Skip to main content
LanceDBResource exposes a LanceDB table as a read-only filesystem: group-by columns become nested folders, each row is a card plus an optional blob file, and semantic search is the search command. The TypeScript backend mirrors the Python one and returns identical results.

Node

pnpm add @struktoai/mirage-node @lancedb/lancedb
import { LanceDBResource, MountMode, Workspace } from '@struktoai/mirage-node'

const fashion = new LanceDBResource({
  config: {
    uri: '/data/fashion.lancedb', // or s3://, gs://, db:// (LanceDB Cloud)
    table: 'fashion',
    groupBy: ['gender', 'articleType', 'baseColour'],
    idColumn: 'id',
    titleColumn: 'productDisplayName',
    blobColumn: 'image_bytes',
    blobExt: 'jpg',
    vectorColumn: 'vector', // presence enables the search command
    searchLimit: 5,
  },
})

const ws = new Workspace({ '/fashion/': fashion }, { mode: MountMode.READ })

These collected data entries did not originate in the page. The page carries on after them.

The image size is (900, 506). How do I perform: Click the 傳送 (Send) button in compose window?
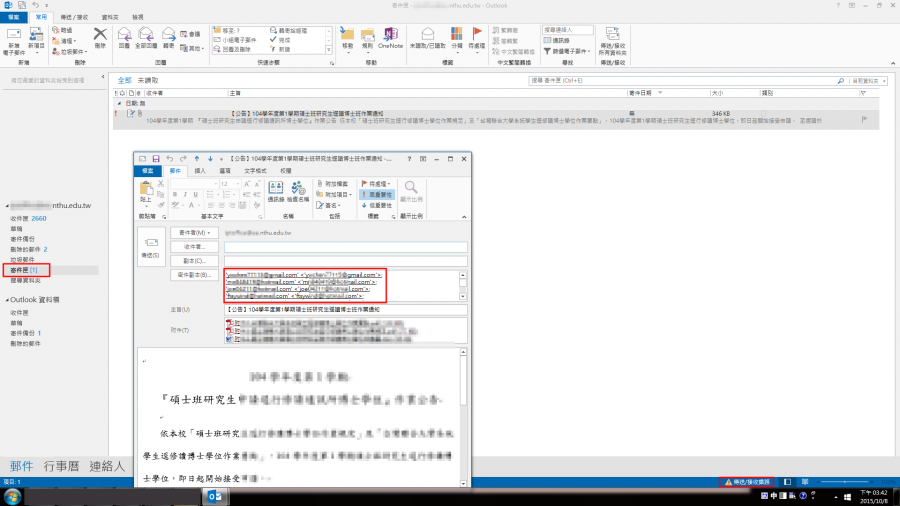151,246

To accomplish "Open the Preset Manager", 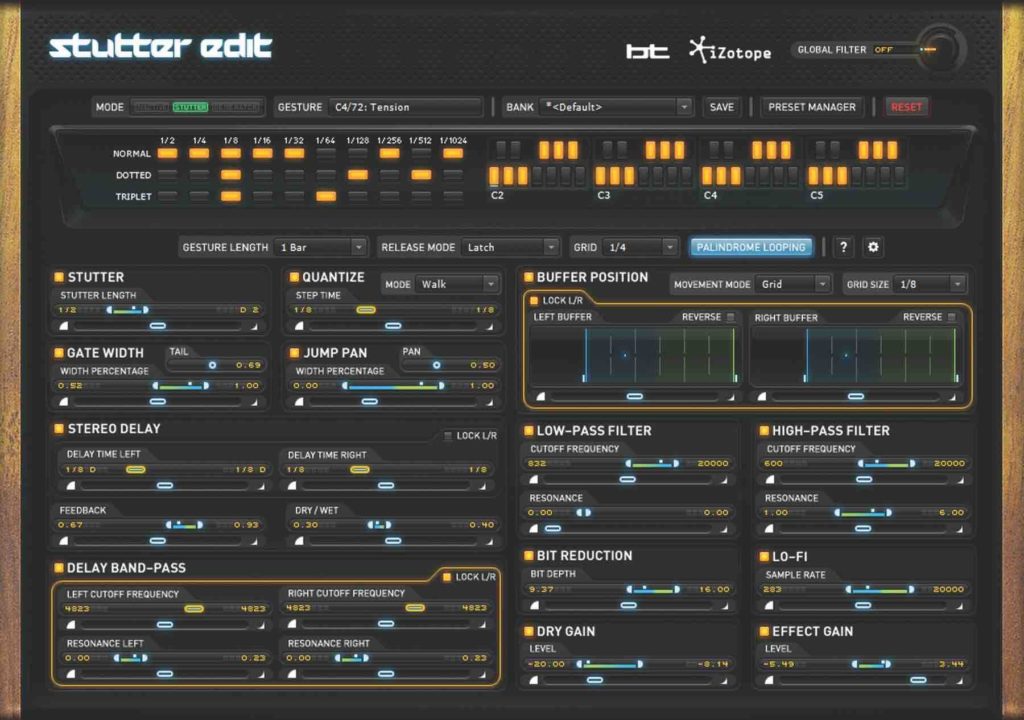I will pyautogui.click(x=810, y=107).
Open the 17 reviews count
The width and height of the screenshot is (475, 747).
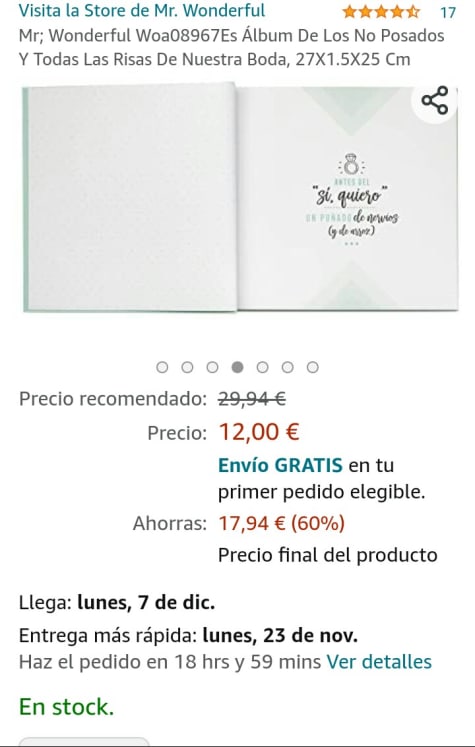click(447, 12)
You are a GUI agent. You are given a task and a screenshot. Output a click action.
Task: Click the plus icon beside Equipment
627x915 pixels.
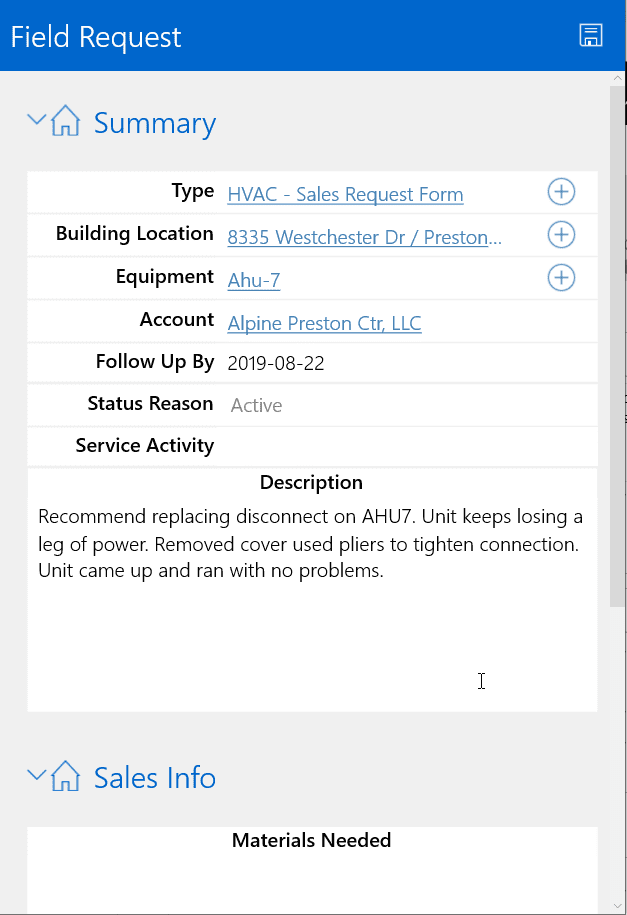(561, 278)
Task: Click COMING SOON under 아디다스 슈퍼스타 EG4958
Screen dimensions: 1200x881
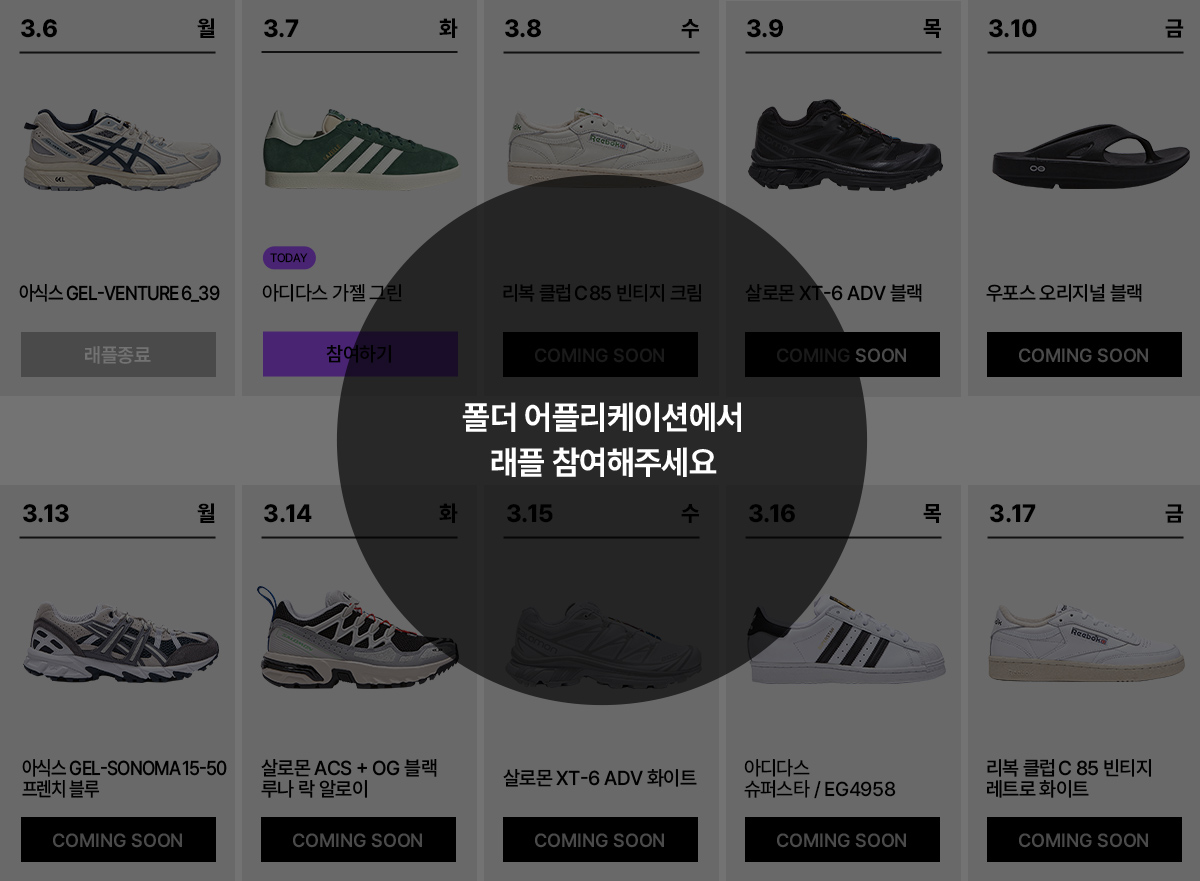Action: click(842, 839)
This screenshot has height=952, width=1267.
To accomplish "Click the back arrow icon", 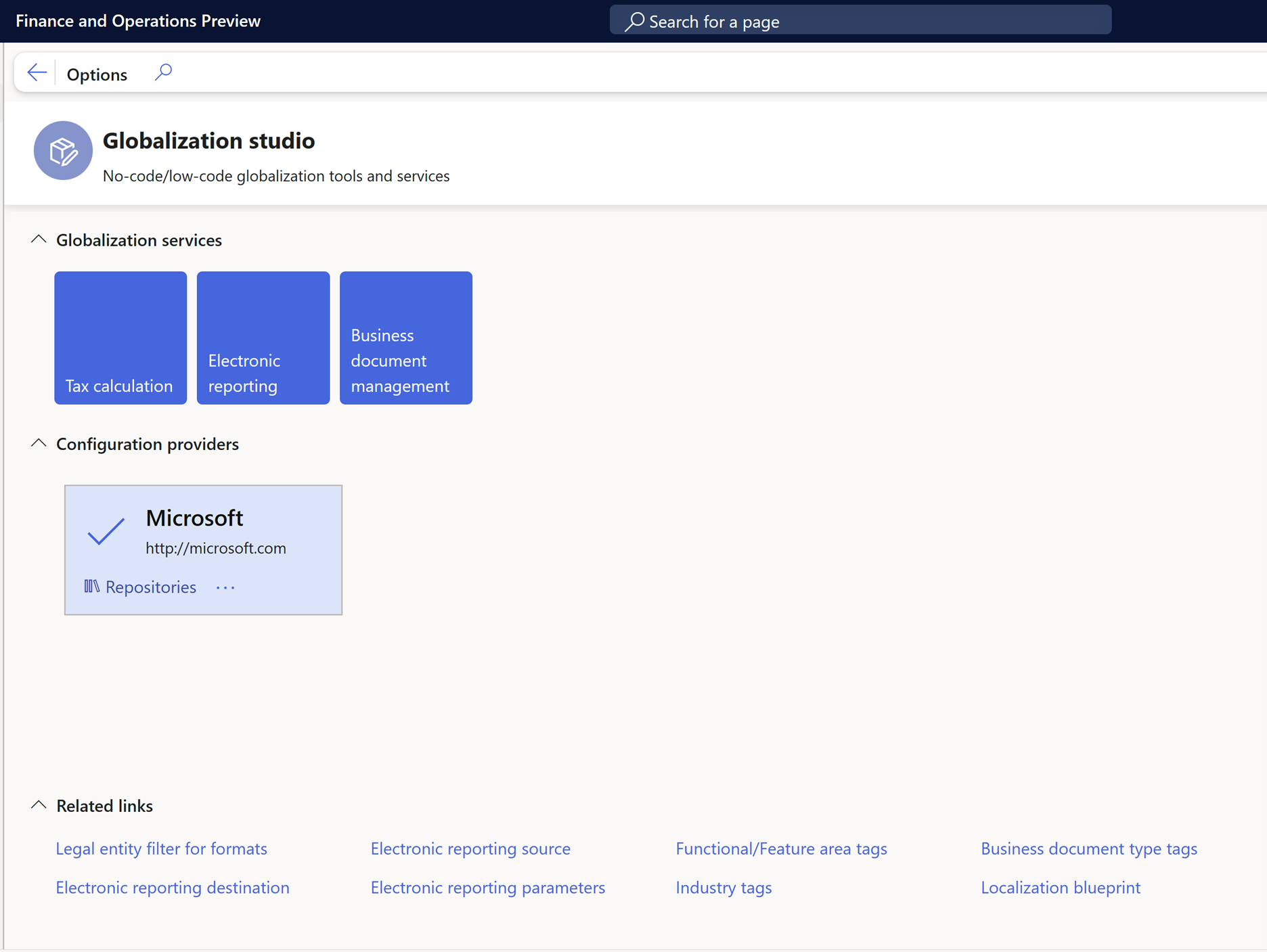I will 37,72.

await ws.execute('ls /fashion/Men/Shoes/White')
await ws.execute('search "red running shoes" /fashion') // ranked paths + score + card

Filesystem layout

/fashion/<gender>/<articleType>/<baseColour>/<id>.md   # row card
/fashion/<gender>/<articleType>/<baseColour>/<id>.jpg  # raw blob bytes
Semantic search is the search command, not a path: it returns ranked rows as the canonical <id>.md paths above, annotated with the vector distance.

Cloud and Enterprise

db:// URIs connect to LanceDB Cloud (apiKey + region) or Enterprise (apiKey + hostOverride):
const fashion = new LanceDBResource({
  config: {
    uri: 'db://my-database',
    apiKey: process.env.LANCEDB_API_KEY,
    region: 'us-east-1',
    hostOverride: 'https://my-database.us-east-1.api.lancedb.com', // Enterprise only
    table: 'fashion',
    groupBy: ['gender'],
    idColumn: 'id',
    vectorColumn: 'vector',
  },
})

Supported commands

ls, cd, tree, cat, stat, find, wc, and search. grep/rg stay lexical; search "<query>" <path> is the semantic command, returning ranked rows as canonical <id>.md paths plus a score, so results compose with cat, wc, and pipes. Flags: --top-k, --threshold, --method semantic. Search requires a table built with an embedding function on a source field, so tbl.search(text) auto-embeds the query. The Node example under examples/typescript/lancedb/ builds such a table and produces the same output as the Python example, including identical similarity scores (0.2679).